The past several years have seen resurging interest in ambulatory surgery center (ASC) transactions. As previously covered in Health Care Law Today, ASCs have made a comeback with involvement of multi-specialty groups. This is the third post in a series regarding the ASC industry. This article highlights the relationships between physicians and hospitals involved in joint ventured ASCs.
Many of today’s ASC deals involve facilities originally developed by physician investors years ago, a number of which stripped surgical volume out of local hospitals. Initially successful, these physician-owned centers have found it increasingly difficult to negotiate favorable rates with payers. Hospitals, meanwhile, still maintain leverage with insurers and a properly structured deal can allow a joint ventured ASC to enjoy better pricing in the insurance market. Moreover, these deals allow hospital partners to regain a fraction of the surgical volume lost when the ASC in question was initially developed, even if at lower profitability.
As a general proposition, the hospital partner purchases, and owns, at least 51% of the outstanding equity of the ASC and, in some cases, controls the ASC’s governing board. This structure is usually necessary to ensure that the hospital’s payer contracts cover the ASC as an affiliate, thus allowing the ASC to benefit from the hospital’s favorable rates. This deal structure also, generally, can allow for compliance with federal and state antitrust laws.
These deals are generally transacted at fair market value, as they can implicate the federal, as well as certain state, anti-kickback statutes, primarily because the physician partners in the deal may refer non-ASC work to the acquiring hospital partner. Any payment by the acquiring hospital in excess of the fair market value for the acquired equity could be seen as remuneration from the hospital in exchange for physician referrals. In addition, since many acquiring hospitals or health systems are tax-exempt, it is important that this status not be jeopardized by an overpayment for an interest in a physician owned ASC. Hospitals often seek third party valuations in order to set, or support, purchase price as consistent with fair market value. Over the last 12 months we’ve seen the median purchase price for a controlling interest range from 7-9x trailing twelve months’ EBITDA, depending upon whether or not the center is a single specialty or multi-specialty center facility.
Governance of a Physician-Hospital ASC joint venture can vary depending upon the situation. In certain instances the acquiring hospital’s managed care contracts might require that the hospital have not only a majority position in the equity of the ASC but also have governance control, at least over certain issues. In addition, and as noted above, the need to avoid certain antitrust concerns may dictate that the acquiring hospital be granted certain controls. However, in some instances, minority physician owners can be given equal representation on governance boards or, at least, control over the clinical aspects of the ASC’s operations. This sort of flexibility is possible since most of these ventures are structured as limited liability companies, which allows for the bifurcation of equity ownership from governance.
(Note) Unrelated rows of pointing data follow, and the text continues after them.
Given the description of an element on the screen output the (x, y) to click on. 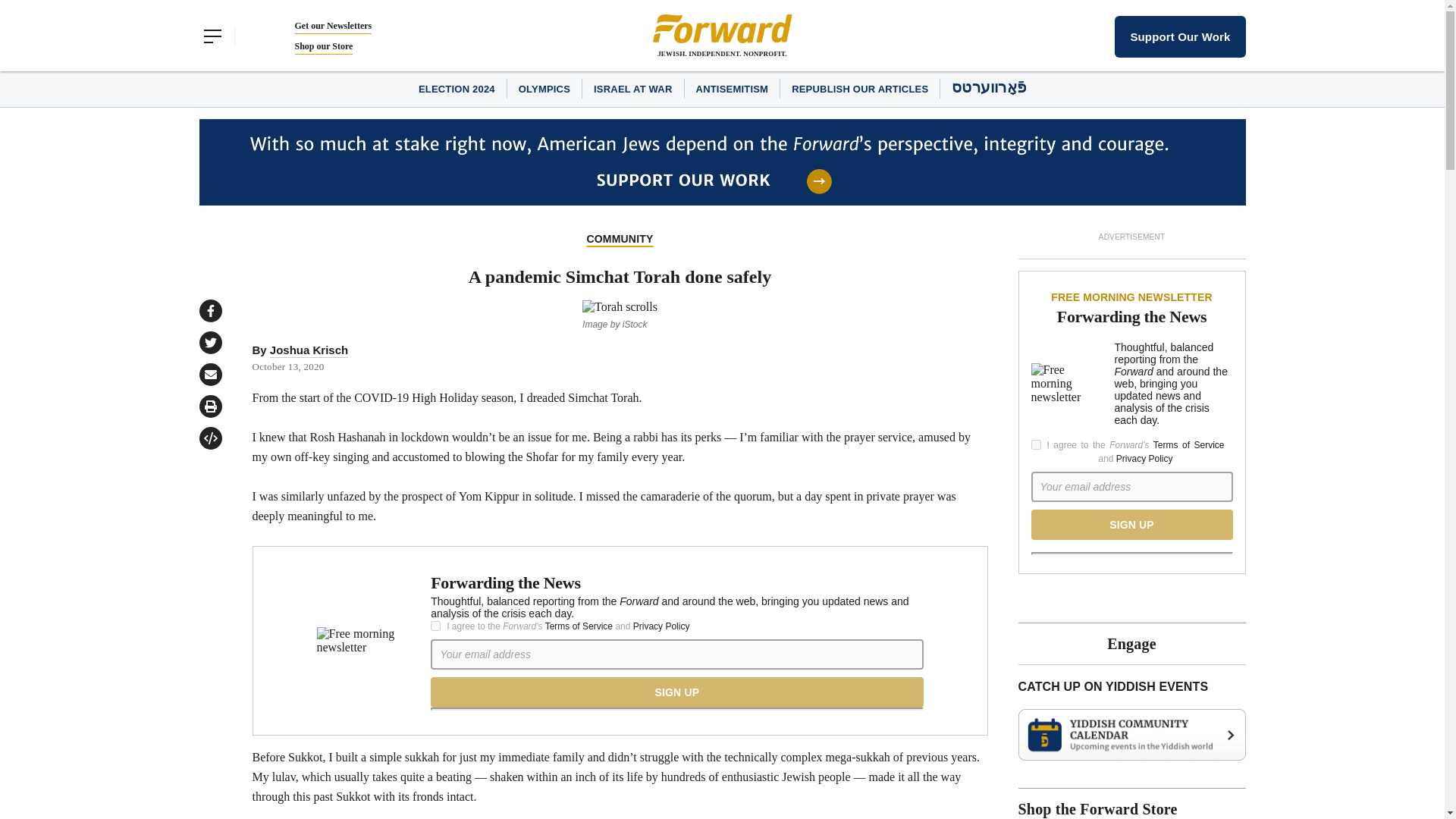
ELECTION 2024 (457, 89)
Click to open publish popup (209, 437)
Get our Newsletters (332, 26)
Sign Up (1131, 524)
Support Our Work (1179, 35)
ISRAEL AT WAR (632, 89)
OLYMPICS (544, 89)
Sign Up (676, 692)
Yes (435, 625)
Yes (1035, 444)
Shop our Store (323, 46)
While a hospital partner increases complexity of an ASC joint venture, it should not necessarily present insurmountable legal issues. As an initial matter, the Department of Health and Human Services promulgated a specific safe harbor regulation under the Federal Anti-Kickback Statute designed to address ASCs owned jointly by physicians and hospitals. Any returns enjoyed by the owners of any ASC venture that precisely meets the requirements of the safe harbor are deemed not to violate the Federal Anti-Kickback Statute. This safe harbor is somewhat complex, however, and doesn’t necessarily account for the fact that many hospital partners employ physicians who may refer to the ASC or to the surgeons who work in the ASC. Thus, meeting the requirements of this safe harbor may not be practical. However, the failure to meet a safe harbor doesn’t necessarily render the arrangement illegal. In instances where a specific arrangement doesn’t meet all of the requirements of the safe harbor a determination of whether or not the joint venture complies with the fraud and abuse laws will require an analysis of the specific facts surrounding the venture. The OIG has issued a number of Advisory Opinions addressing the application of the safe harbor and the Federal Anti-Kickback Statute to these sorts of ventures.
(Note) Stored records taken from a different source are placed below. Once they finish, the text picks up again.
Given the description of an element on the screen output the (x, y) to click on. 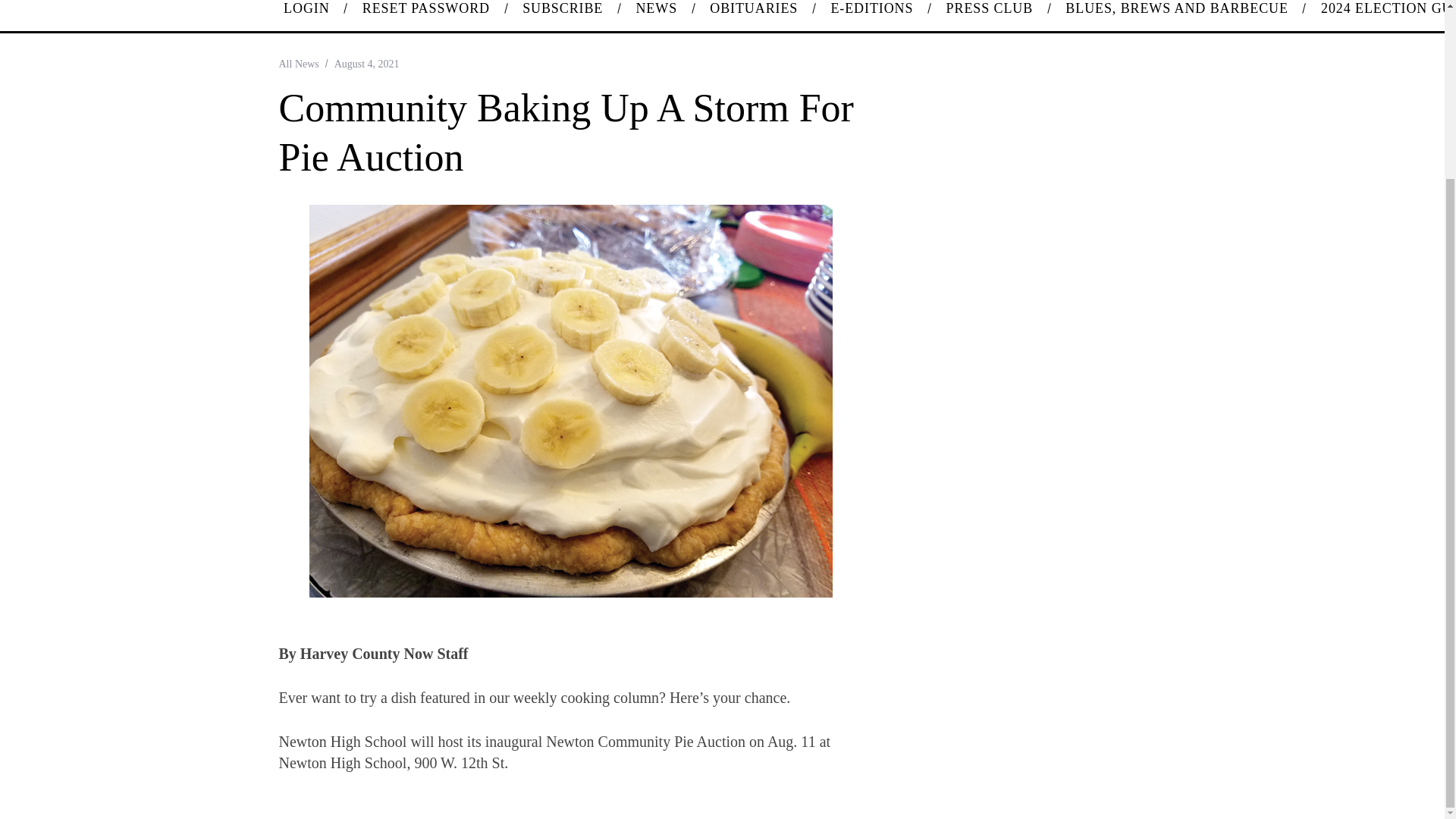
LOGIN (306, 15)
2024 ELECTION GUIDE (1380, 15)
PRESS CLUB (989, 15)
SUBSCRIBE (563, 15)
RESET PASSWORD (425, 15)
All News (298, 63)
OBITUARIES (753, 15)
E-EDITIONS (871, 15)
NEWS (657, 15)
BLUES, BREWS AND BARBECUE (1176, 15)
Other possible legal issues to be aware of are those related to the hospital owner’s tax exempt status—as many hospital investors are tax exempt—which may require the ASC to conform its operations in order to avoid the returns earned by the hospital being treated as unrelated business taxable income or otherwise jeopardizing the hospital owner’s exempt status. Examples may be a requirement that the ASC adopt the hospital’s charity care and compliance policies. In addition, antitrust laws can be implicated should the hospital and the ASC be deemed competitors, which is one good reason why these deals are structured so that the hospital owners control the equity and the governance of the ASC.
In summary, ASC ownership by physicians and hospitals is on the rise and there are solid business reasons for these deals. Careful structuring will allow parties to achieve those business objectives while avoiding significant legal issues.